— begin —
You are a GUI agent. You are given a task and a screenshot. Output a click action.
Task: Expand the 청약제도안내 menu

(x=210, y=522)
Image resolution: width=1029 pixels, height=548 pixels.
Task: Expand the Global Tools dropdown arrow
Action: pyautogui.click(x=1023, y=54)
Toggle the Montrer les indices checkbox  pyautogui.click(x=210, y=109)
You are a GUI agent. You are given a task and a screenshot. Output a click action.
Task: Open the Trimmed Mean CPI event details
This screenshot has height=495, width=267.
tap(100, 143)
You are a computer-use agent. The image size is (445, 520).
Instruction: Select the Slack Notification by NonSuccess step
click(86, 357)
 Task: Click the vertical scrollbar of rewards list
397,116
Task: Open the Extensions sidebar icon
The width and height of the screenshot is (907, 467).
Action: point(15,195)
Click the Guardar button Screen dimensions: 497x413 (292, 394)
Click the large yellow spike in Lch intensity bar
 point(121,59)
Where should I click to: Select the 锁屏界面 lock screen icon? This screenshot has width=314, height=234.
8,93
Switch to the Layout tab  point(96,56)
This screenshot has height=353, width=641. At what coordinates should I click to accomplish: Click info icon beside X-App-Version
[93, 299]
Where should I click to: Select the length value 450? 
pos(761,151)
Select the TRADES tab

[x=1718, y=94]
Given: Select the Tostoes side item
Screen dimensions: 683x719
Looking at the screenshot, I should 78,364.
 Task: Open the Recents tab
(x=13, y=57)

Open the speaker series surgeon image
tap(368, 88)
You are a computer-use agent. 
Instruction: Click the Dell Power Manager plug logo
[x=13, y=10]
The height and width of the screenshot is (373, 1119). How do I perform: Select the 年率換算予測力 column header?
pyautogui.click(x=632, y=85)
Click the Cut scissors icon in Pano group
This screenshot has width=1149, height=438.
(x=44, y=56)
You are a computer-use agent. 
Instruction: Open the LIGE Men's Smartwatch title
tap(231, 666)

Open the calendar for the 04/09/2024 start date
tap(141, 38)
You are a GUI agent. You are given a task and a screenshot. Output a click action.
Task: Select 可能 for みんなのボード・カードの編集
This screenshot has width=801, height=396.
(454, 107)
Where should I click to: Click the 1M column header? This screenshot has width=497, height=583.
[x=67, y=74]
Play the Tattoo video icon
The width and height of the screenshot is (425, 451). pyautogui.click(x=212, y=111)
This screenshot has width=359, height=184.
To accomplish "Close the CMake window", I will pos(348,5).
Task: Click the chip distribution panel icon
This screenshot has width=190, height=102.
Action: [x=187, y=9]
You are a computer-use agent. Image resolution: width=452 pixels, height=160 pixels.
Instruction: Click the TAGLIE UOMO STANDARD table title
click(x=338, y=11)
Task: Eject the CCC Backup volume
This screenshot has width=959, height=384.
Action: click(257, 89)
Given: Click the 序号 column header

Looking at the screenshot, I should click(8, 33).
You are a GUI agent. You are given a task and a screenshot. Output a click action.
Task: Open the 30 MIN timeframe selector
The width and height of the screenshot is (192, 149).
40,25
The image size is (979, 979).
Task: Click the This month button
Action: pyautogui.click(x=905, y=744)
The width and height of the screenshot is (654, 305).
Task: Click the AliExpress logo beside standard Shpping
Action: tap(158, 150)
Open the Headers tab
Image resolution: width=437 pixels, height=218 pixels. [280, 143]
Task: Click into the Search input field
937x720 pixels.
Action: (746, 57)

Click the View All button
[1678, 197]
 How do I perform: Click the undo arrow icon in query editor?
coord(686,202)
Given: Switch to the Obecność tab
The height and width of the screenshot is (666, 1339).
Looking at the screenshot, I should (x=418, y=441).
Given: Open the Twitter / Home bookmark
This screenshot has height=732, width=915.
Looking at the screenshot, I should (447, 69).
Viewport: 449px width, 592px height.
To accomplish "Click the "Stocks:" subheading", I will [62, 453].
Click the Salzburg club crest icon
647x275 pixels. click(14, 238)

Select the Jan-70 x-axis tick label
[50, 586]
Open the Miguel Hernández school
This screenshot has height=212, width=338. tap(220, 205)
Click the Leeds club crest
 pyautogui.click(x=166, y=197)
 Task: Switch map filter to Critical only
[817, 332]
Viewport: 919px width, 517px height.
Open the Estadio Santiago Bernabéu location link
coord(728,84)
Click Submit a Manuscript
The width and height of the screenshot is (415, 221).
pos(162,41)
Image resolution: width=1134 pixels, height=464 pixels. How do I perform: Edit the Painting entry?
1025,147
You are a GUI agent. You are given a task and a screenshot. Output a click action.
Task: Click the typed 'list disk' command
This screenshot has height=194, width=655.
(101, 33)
— end —
**Short problem:**
Determine how many lines of the records above contain the string "logo", with case taken into account. Reply with the number alone.

**Solution for this exercise:**
2